## START Extracted material
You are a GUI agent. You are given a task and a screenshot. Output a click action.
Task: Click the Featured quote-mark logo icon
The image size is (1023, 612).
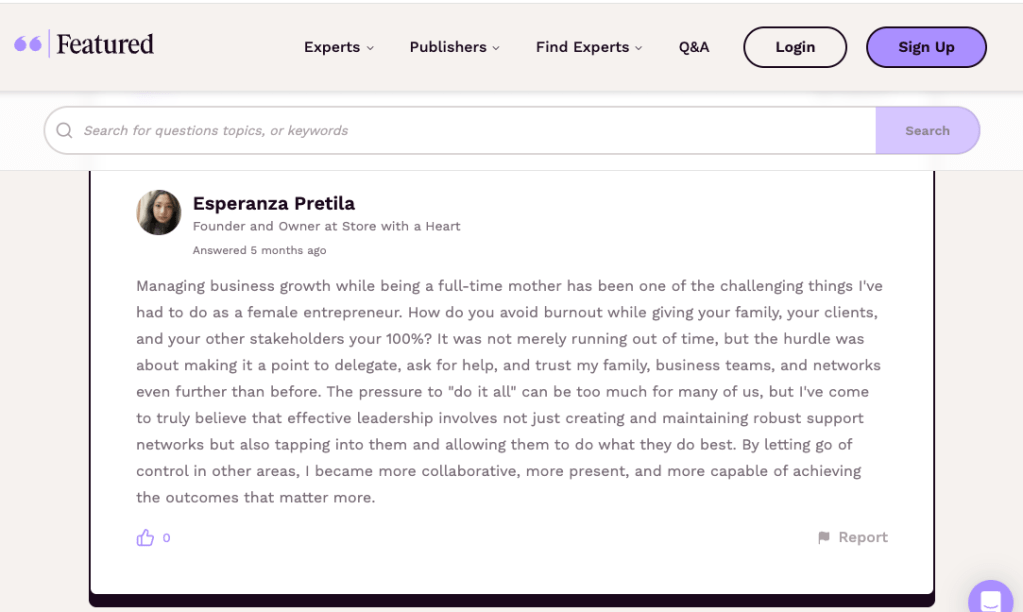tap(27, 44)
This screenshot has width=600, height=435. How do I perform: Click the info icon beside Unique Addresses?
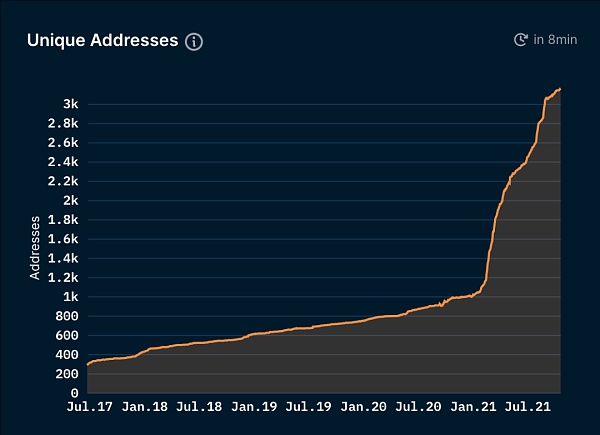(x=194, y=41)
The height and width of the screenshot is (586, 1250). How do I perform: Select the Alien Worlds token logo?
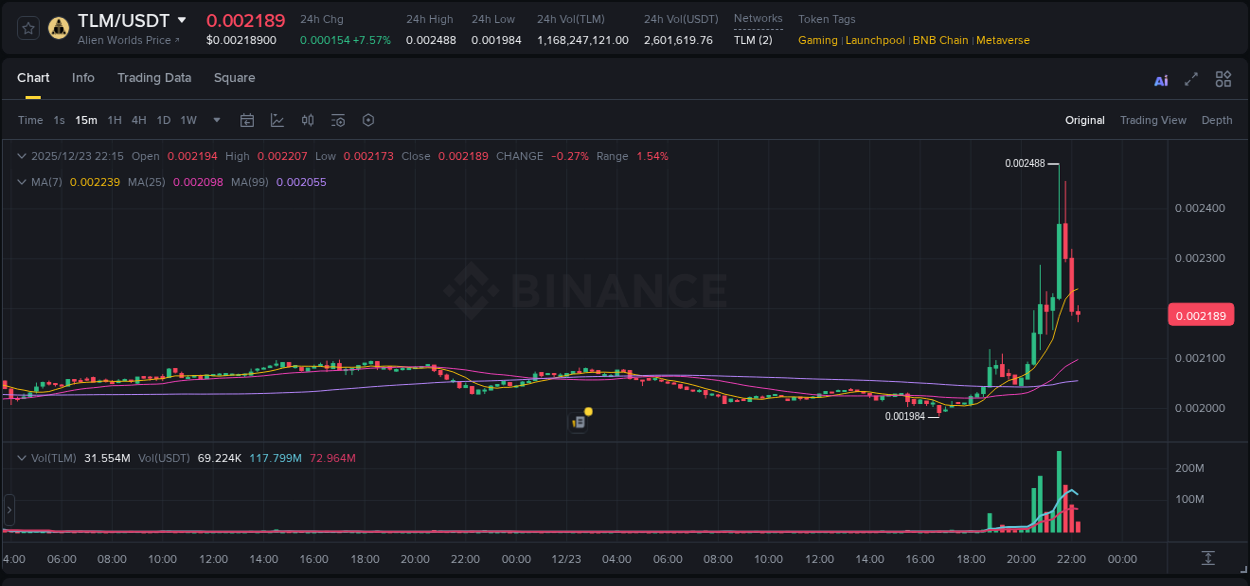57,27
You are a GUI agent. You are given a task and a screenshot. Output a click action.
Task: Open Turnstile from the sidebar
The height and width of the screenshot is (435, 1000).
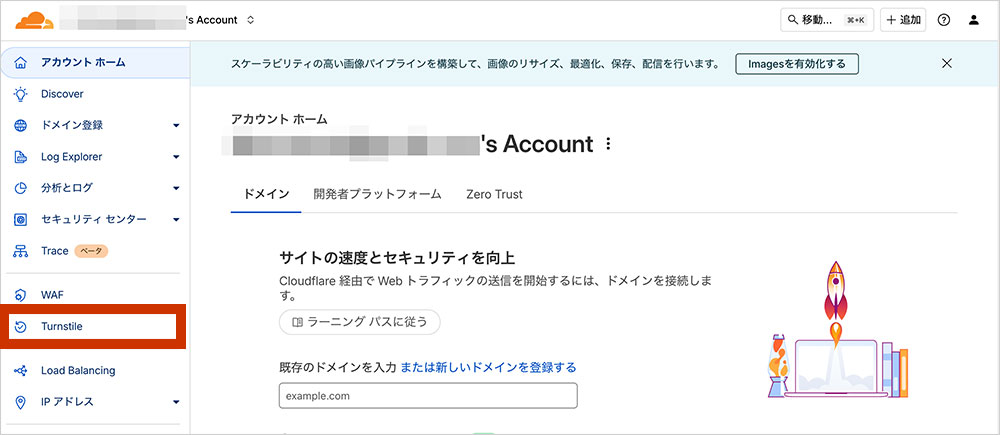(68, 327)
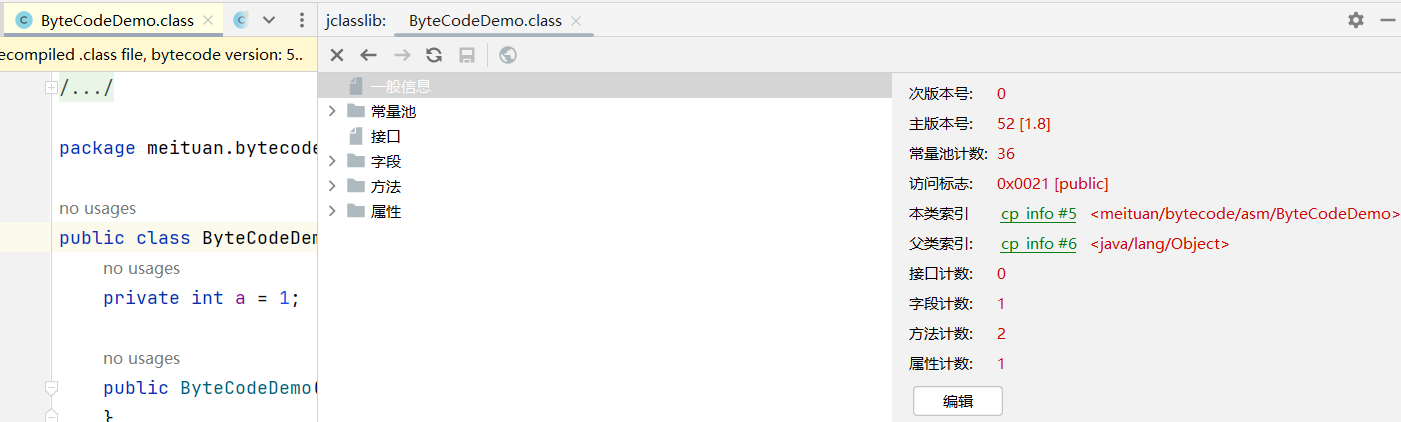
## END Extracted material
What you need to do> Copy everything from the line containing "This screenshot has" down through the end of the items, keeping every line word for word. Leave the pictures out of your answer.

Solution to this exercise>
This screenshot has width=600, height=435. How do I perform: Click the info icon beside Unique Addresses?
(x=194, y=41)
The height and width of the screenshot is (586, 1250). How do I perform: Select the Alien Worlds token logo?
57,27
You are a GUI agent. You are given a task and a screenshot. Output a click action.
Task: Open Turnstile from the sidebar
The height and width of the screenshot is (435, 1000).
(68, 327)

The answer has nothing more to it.